In R v David Ruddick [2004] 1 Cr App R(S) 52, a decision following that of the Court of Appeal in the present case, the court addressed the question of specifying a period of postponement at p 59, para 30(4)(b) of its judgment:

    • “Must the court specify a new date for the resumed hearing? The period of postponement (‘for such period as [the court] may specify’) does not mean that a fixed date must be specified. Parliament cannot have intended that result, since it is obvious that in many cases it is simply not possible or practical to determine a new date then and there. Again, it is the fact that the defendant knows that the sentencing process is not yet over and that there may be more to come that is the essence of the requirement; he is not so concerned to know when, precisely, the matter will come back. Thus, the inability or failure to specify the “return” date does not make the postponement a nullity or render null any order made thereafter.”
  1. In my opinion the legislation should be applied as follows. When postponing the determination of one or other of the critical questions for decision in confiscation proceedings, the judge is required to specify the particular period of the postponement: he cannot simply adjourn the proceedings generally. I do not accept, however, that he is bound to specify the very date when the substantive hearing is to begin, still less the date when it is to end (the date, in other words, when the actual order, assuming there is to be one, will be made). To my mind it is sufficient, when postponing the proceedings, to give directions for the service of statements and to specify a date when the proceedings are next to be listed, whether for disposal, or for such further directions as may be needed, or to fix a final hearing date. Section 72A(2) expressly envisages that “more than one postponement may be made”. Of course the court should bear in mind Parliament’s manifest concern that only in exceptional circumstances should the need for postponement(s) take the final date of any confiscation order beyond the six months limit and the timetabling throughout must properly reflect that concern. It does not follow, however, that exceptional circumstances must exist before the case can properly be postponed for further mention rather than for final hearing. It is only if the timetable initially set makes it likely that the six months limit will ultimately be exceeded that the court must on the occasion of the first postponement address itself to the question whether exceptional circumstances exist to justify the directions proposed.
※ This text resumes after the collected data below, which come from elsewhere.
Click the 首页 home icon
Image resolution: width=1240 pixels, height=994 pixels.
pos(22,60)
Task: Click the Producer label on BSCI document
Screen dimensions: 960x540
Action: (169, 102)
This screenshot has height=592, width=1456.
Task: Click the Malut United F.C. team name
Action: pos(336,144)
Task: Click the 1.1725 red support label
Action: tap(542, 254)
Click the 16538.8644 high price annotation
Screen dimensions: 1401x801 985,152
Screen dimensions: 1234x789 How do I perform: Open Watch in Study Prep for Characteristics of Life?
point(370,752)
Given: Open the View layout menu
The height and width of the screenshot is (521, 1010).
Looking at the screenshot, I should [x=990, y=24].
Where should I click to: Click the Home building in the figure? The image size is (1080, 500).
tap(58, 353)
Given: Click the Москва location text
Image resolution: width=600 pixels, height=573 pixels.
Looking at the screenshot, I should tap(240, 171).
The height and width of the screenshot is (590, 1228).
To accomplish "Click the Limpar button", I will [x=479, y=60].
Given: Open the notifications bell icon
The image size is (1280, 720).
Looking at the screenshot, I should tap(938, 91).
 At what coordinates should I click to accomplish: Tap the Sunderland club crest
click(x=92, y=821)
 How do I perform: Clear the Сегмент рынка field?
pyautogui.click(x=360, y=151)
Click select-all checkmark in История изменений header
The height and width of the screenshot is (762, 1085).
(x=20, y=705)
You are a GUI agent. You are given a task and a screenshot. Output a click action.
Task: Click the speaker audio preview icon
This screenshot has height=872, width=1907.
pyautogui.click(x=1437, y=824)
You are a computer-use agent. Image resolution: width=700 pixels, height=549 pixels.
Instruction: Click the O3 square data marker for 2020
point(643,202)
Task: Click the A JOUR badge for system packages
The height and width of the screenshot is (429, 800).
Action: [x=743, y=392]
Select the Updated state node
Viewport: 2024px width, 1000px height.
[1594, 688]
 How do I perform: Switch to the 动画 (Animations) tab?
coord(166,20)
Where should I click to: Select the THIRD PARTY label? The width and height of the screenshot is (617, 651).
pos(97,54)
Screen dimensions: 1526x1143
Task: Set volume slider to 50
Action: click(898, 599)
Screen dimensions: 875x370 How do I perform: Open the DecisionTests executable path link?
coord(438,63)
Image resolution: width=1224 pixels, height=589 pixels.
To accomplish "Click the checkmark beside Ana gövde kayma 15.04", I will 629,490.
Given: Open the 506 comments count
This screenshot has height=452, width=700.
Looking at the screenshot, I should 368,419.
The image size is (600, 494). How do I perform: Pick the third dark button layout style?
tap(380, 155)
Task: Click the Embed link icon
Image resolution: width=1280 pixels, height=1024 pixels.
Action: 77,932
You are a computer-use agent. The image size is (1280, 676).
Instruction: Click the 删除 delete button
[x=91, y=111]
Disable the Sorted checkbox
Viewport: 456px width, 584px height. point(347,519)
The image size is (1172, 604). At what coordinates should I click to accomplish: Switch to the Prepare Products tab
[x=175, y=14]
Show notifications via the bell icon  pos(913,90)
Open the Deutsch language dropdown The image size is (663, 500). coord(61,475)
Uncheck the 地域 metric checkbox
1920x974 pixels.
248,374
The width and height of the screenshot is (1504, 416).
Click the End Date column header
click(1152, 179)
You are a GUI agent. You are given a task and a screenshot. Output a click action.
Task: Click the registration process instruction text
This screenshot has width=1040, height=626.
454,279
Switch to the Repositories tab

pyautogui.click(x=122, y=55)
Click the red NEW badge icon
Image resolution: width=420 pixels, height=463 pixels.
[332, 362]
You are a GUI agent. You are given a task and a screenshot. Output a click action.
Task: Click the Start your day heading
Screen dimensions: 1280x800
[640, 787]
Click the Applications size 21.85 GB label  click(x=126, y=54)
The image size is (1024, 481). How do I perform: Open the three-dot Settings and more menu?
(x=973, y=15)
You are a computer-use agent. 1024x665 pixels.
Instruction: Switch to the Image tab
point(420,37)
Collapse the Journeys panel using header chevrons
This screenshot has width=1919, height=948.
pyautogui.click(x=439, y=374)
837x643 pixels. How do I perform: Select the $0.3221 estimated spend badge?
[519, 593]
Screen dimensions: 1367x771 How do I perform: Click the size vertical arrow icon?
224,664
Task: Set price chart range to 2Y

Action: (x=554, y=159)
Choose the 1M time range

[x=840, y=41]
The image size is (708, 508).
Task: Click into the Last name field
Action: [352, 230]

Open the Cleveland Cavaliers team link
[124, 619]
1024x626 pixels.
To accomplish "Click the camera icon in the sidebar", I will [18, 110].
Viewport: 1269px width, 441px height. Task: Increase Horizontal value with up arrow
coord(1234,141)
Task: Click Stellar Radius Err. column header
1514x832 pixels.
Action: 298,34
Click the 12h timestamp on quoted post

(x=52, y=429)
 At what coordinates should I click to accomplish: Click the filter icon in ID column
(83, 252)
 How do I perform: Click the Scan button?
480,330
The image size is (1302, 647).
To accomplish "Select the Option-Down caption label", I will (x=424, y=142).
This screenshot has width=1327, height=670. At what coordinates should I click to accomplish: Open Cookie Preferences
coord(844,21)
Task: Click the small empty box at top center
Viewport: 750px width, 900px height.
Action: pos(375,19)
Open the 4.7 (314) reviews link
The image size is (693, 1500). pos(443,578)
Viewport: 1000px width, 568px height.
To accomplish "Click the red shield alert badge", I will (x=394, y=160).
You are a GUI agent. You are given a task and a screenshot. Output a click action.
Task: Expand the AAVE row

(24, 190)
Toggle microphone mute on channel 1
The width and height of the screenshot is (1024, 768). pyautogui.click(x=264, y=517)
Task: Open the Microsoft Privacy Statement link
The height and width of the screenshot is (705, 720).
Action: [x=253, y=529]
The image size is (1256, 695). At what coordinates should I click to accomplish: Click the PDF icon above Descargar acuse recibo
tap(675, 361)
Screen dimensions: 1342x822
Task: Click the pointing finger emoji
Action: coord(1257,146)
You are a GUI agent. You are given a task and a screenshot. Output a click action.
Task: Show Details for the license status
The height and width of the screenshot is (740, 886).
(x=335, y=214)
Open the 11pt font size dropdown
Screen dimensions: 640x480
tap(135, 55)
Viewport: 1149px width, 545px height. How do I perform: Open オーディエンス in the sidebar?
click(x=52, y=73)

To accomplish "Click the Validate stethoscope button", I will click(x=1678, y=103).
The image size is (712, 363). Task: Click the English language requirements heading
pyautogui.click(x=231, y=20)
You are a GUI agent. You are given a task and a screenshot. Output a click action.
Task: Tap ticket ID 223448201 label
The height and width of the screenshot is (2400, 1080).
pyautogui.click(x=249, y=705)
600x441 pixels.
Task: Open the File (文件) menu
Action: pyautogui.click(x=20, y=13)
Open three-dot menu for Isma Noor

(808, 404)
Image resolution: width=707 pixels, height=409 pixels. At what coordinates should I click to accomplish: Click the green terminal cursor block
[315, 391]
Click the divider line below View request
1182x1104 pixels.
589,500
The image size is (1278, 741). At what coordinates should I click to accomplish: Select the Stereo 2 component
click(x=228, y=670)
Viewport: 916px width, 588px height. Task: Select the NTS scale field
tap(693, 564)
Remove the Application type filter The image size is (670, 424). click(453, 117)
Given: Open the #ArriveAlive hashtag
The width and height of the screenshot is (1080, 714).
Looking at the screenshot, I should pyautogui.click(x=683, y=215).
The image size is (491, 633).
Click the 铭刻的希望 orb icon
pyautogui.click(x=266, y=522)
  2. Was Judge Haworth’s order of 16 October 2000 made consistently with that approach? He certainly cannot be criticised for having failed to specify the period of the postponement: the proceedings were specifically postponed until 4 January 2001 and, indeed, with a view to a final hearing at the end of that month. Given, however, that the end of January took the total period of postponement beyond the six months limit, the judge should have addressed the question of exceptional circumstances not merely on 4 January but at the time of the original hearing on 16 October. His non-availability during mid-January was, of course, known to him on 16 October. At that date, therefore, he should also have considered whether or not it was practical to have accelerated the timetabling so as to allow for a substantive hearing before, instead of after, his January leave.
  3. It follows from all this that the question as certified implicitly overstates the extent of the judge’s non-compliance with section 72A in the present case. But put that thought aside and assume that a judge were indeed to postpone confiscation proceedings in a particular case without specifying any return date at all. Would the court in those circumstances be precluded from restoring the proceedings to the list for hearing and thereafter making an appropriate order? Applying the approach now laid down by your Lordships in the linked case of Soneji the answer must surely be in the negative. Provided only that in postponing the proceedings the judge had acted in good faith and in the purported exercise of his section 72A power, I cannot think that Parliament would have intended such an error to disable the court from discharging its statutory duty to complete the confiscation proceedings against the offender.
  4. I come finally to a quite different argument advanced by Mr Glen QC on this appeal. It was not certified for consideration by this House, is wholly without merit and can be disposed of very briefly indeed. It relates to the particular terms in which the notice of proposed confiscation proceedings was given by the prosecutor to the various accused on 28 September 2000:
      “I write to give you formal notice in accordance with section 72 of the Criminal Justice Act 1988, as amended by the Proceeds of Crime Act 1995, that it appears to the prosecution that were the court to consider that it ought to make a confiscation order against the defendants pursuant to Part IV of the Criminal Justice Act 1988, as amended by the Proceeds of Crime Act 1995, it would be able to do so.”
  5. The deficiencies of this notice are obvious. Although purportedly given in accordance with the 1988 Act as amended, it refers to section 72 of the Act, the relevant part of which (the requirement for a prosecutor’s notice as a precondition of confiscation proceedings) had been repealed by the 1995 Act to which the notice also refers. The notice should have referred instead to section 71(1) of the Act as amended (a new subsection substituted for the original one by the 1995 Act) which imposes upon the court a duty to pursue confiscation proceedings:
      “(a)  if the prosecutor has given written notice to the court that he consider that it would be appropriate for the court to proceed under this section, or
    • (b)  if the court considers, even though it has not been given such notice, that it would be appropriate for it so to proceed … “
  6. Although the notice clumsily appears to conflate the language of both those sub-paragraphs it is perfectly obvious that the prosecutor was intending to give notice in accordance with section 71(1)(a). Can it seriously be said that the ineptness of the drafting invalidated all that followed? In my judgment plainly not. In the first place it should be noted that, even without an effective notice from the prosecutor, the court would have been under a duty to proceed with confiscation proceedings had it considered them, as plainly it did, appropriate. Furthermore, now that the Court of Appeal’s decision in R v Palmer, The Times, 5 November 2002, has been held to be wrongly decided at pp 1672-1673, paras 51-56 of the present case, subsequently affirmed by a five-member court in R v Simpson [2004] QB 118), the present argument becomes more hopeless still. The defective prosecutor’s notice in Palmer was, after all, given under section 72(1) of the unamended Act which forbade the court making a confiscation order unless a prosecutor’s notice was given. Moreover, the notice in Palmer was if anything more defective than that in the present case. Yet still it should not have been found to nullify all that followed. How much less so should the notice in the present case.
  7. None of the remaining arguments which Mr Glen optimistically sought to urge upon your Lordships are to my mind worthy even of separate mention.
  8. In the result I would answer no to the certified question and dismiss this appeal.